School is back in session, the sun is shining, Yale’s frats are abuzz, and it’s finally safe for students to gather without having to bury the evidence! With all of these developments comes the circulation of a special kind of digital phenomenon—the Yale Instagram Dump. Born of a marriage between the gleeful return to public life and the anarchy of the pandemic’s chilled-out ‘gram aesthetic, these collections can be found on feeds across New Haven. They are carefully (er, I mean, casually) curated, mostly by first- and second-year students who are dazzled by the college’s many wonders, or just want to show the folks at home that they have friends. Here’s a look at what goes into the perfect Yale Instagram Dump:

The Location Tag: None. That would be gauche.
The Cap: Something short and sweet, likely with a simple, space-time bent. Likely includes one of the following words: “back,” “here,” or “college.” Maybe: “Back here at college.”
The Pics:

  • Glamour Shot: Something that says, “Hey guys! I Am Hot and Virtuous.” This can be a solo picture or a group one. All is well as long as you find your light, hit your angles, and cultivate the illusion that you’re getting your eight hours and drinking your three liters.
  • Picture of Your Friend(s) That They’d Never Post Because They Look Kinda Weird: Maybe you’re lying. Or maybe you genuinely didn’t notice how bulbous and shiny Hannah P’s forehead looked before you hit “Post.” In any case, who cares? It’s the fifth slide anyway and you put the @HannahP tag wayyy in the corner so as to call attention to a pixelated alcohol container of some kind that the untrained eye would otherwise miss. Subtle.

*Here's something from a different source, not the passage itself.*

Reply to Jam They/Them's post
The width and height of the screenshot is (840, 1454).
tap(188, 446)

  • Goof: If your Yale burst comes without a goof, you aren’t fun. It’s simple math. To satisfy this requirement, try a screenshot of a text from Mom saying she’s worried about you, an egghead shot of you and yours looking all greasy and beat after a night at Woads, a close-up of the place in the margins of your paper where the professor wrote, “gratuitous and unclear.” This will signal to your followers that you know how to laugh—that you have a zest for life, even.

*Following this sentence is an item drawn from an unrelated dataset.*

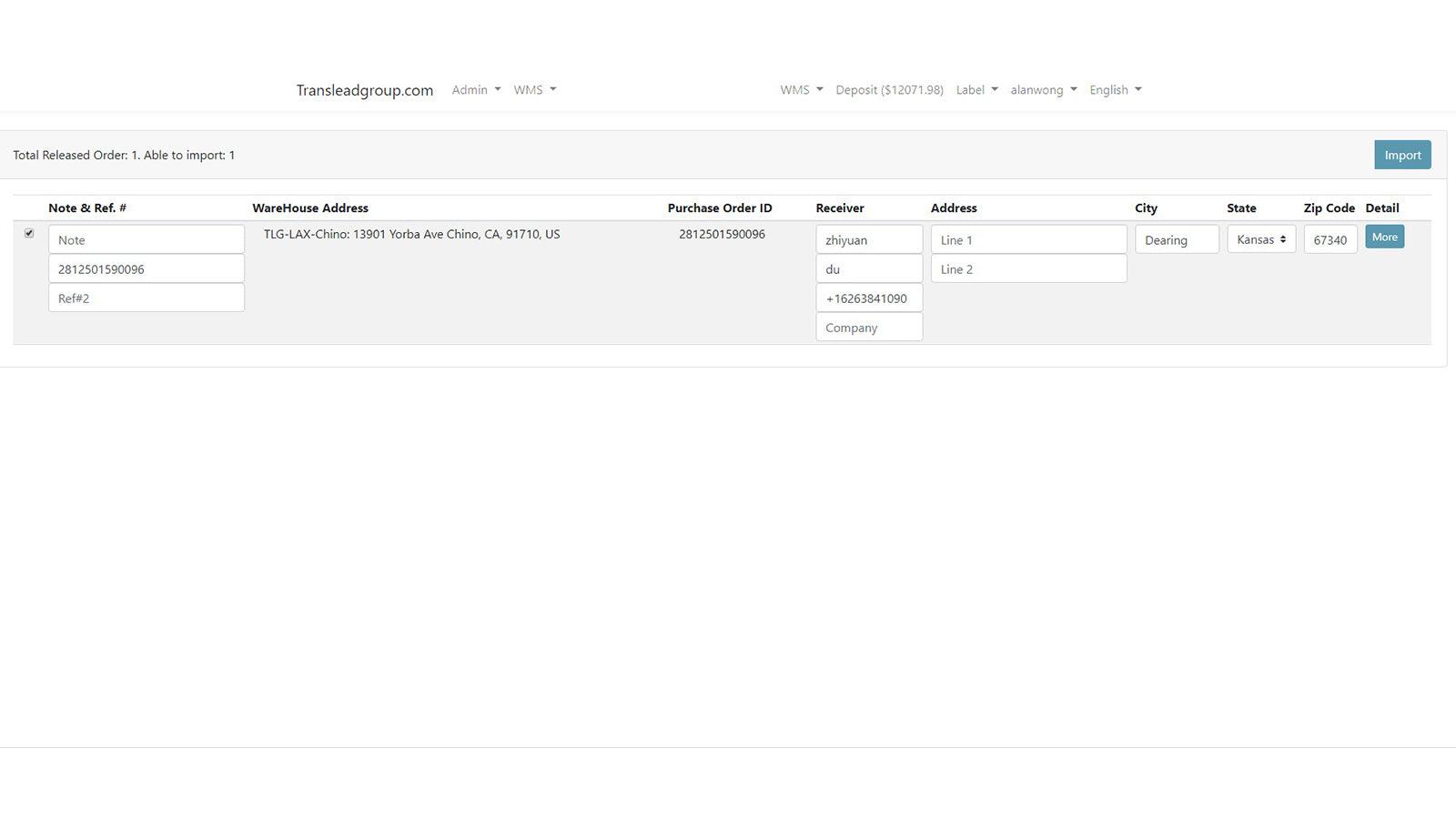
Task: Click the Company input field
Action: click(x=868, y=327)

  • Julius Shulman: I Googled “famous architecture photographers” to title this part, but honestly hon, it’s the digital age, and anyone can be a regular Julius Shulman! (I seriously don’t know who that is!) A Yale Dump is not complete without some nod to the campus’s Gothic grandeur. Give us a slice of Sterling, a sky pierced with a molded cornice, something that says: The history of this building is probably heinously ugly, so the less I know, the better! Golden hour!
  • Wide Angle: With the filter years behind us, we’ve moved on to a new and perhaps more disturbing means of visual distortion, the employment of the 0.5 iPhone lens. This effect is sure to make people look like bugs, dorms look like bizarre, splayed vortexes, and you look like an edgy, artsy king/queen/other royal who doesn’t give a rat’s ass what people think.
  • Also featured: grass, tiny tiny people standing very very far away, intentionally grainy/blurry images, action shots wherein the action is a passionate hug.